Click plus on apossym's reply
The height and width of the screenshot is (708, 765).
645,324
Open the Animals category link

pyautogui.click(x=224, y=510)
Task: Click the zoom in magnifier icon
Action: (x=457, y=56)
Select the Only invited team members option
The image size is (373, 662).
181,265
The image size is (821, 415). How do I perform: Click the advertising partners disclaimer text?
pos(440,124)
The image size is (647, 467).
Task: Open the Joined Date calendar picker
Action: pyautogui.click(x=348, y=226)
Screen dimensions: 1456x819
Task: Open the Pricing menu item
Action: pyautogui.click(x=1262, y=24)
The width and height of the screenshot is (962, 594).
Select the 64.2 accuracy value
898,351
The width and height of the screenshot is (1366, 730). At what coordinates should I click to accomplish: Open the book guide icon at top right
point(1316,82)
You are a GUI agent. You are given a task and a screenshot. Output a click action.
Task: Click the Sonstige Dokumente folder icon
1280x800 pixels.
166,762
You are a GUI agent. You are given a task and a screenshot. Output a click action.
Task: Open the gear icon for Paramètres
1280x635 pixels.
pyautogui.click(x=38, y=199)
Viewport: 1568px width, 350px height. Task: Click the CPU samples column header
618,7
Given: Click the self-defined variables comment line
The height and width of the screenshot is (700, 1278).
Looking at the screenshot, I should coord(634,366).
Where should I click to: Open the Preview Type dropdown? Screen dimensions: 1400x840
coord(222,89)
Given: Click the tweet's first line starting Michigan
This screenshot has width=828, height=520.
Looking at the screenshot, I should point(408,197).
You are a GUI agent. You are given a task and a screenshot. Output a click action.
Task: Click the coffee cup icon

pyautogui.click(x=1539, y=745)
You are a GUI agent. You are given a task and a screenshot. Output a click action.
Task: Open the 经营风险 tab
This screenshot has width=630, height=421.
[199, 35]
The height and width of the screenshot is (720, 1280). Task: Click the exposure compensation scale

════════════════

TASK REQUIREMENTS:
The response should contain only a verbatim copy of the lines from the line with "1280x800 pixels." to the final line of the records.

THE COMPLETED TASK:
1280x800 pixels.
166,762
You are a GUI agent. You are given a task and a screenshot. Output a click action.
Task: Open the gear icon for Paramètres
1280x635 pixels.
pyautogui.click(x=38, y=199)
Viewport: 1568px width, 350px height. Task: Click the CPU samples column header
618,7
Given: Click the self-defined variables comment line
The height and width of the screenshot is (700, 1278).
Looking at the screenshot, I should coord(634,366).
Where should I click to: Open the Preview Type dropdown? Screen dimensions: 1400x840
coord(222,89)
Given: Click the tweet's first line starting Michigan
This screenshot has width=828, height=520.
Looking at the screenshot, I should point(408,197).
You are a GUI agent. You are given a task and a screenshot. Output a click action.
Task: Click the coffee cup icon

pyautogui.click(x=1539, y=745)
You are a GUI agent. You are given a task and a screenshot. Output a click action.
Task: Open the 经营风险 tab
This screenshot has width=630, height=421.
[199, 35]
The height and width of the screenshot is (720, 1280). Task: Click the exposure compensation scale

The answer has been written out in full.